Le tout fonctionne sous une hygrométrie de 10 à 90 %, sur une plage de températures qui va de 0 à 50° C : « Il s’agit des températures à 1 mètre de profondeur où se trouve la sonde. Elles sont plus stables et moins extrêmes que dans l’air ». Et pour la sensibilité de détection ? « On a une réponse linéaire fine de 0 à 40 000 ppm. Ces 40 000 ppm représentent un taux de 4 % d’hydrogène naturel. A partir de 30 ppm, on peut être sûr qu’on a vraiment de l’hydrogène qui se libère du sol ». 45-8 Energy continue ses recherches pour améliorer sa solution, en particulier au niveau de l’encombrement, du poids et du système de communication : « Des capteurs plus petits sont plus faciles à nettoyer.
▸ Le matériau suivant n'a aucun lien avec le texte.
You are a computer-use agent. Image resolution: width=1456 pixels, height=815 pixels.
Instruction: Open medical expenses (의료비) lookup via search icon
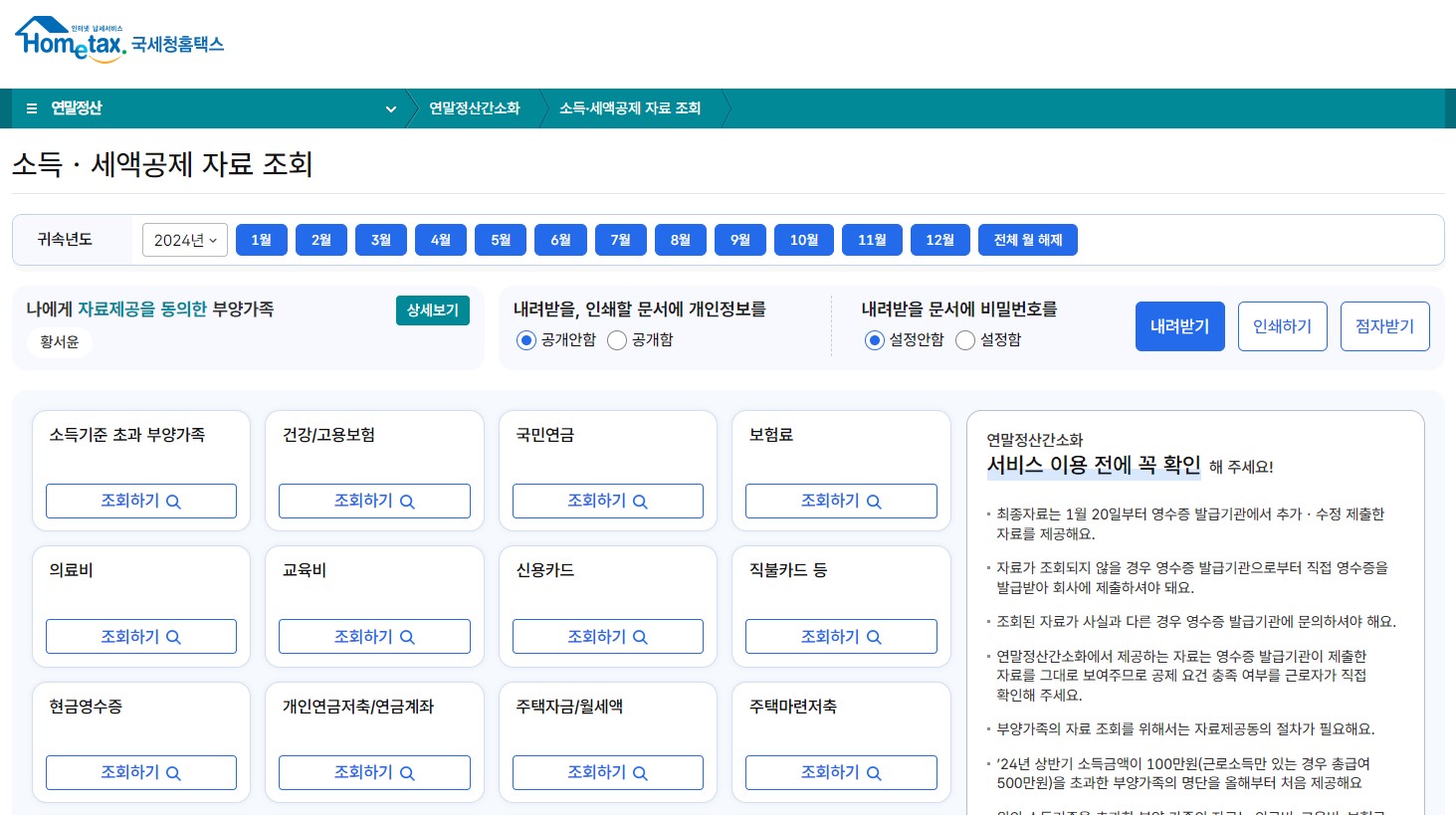tap(173, 636)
C’est important quand on en a déployé un grand nombre ».


 

Disponible à la location

« SurfMoG H2 est aujourd’hui l’outil le plus efficace pour effectuer du monitoring sur le long terme en exploration du sous-sol. Nous allons en déployer une centaine en Australie », a mis en avant Ludovic Peignard.
 
Il prévient : « Notre système n’est pas un outil magique à planter au hasard. On doit utiliser en amont tout un tas de données en sismique, gravimétrie à combiner avec des cartes géologiques. Les sondes sont donc à déployer dans des zones propices à la présence de l’hydrogène naturel ».
 
Si ce produit est détecté, il reste encore à effectuer une étude approfondie, notamment en employant une technologie pour estimer le volume de la poche souterraine. « On peut avoir de faibles émanations, mais avec une forte concentration en hydrogène ». Développé pour les besoins de prospection de 45-8 Energy, l’ensemble SurfMoG H2 est aussi proposé à la location (pas à la vente), selon un tarif qui dépend du nombre de sondes et de la durée (de 1 à 12/24 mois) : « Une découverte effectuée même par un concurrent ne peut être que bénéfique à toute la filière ».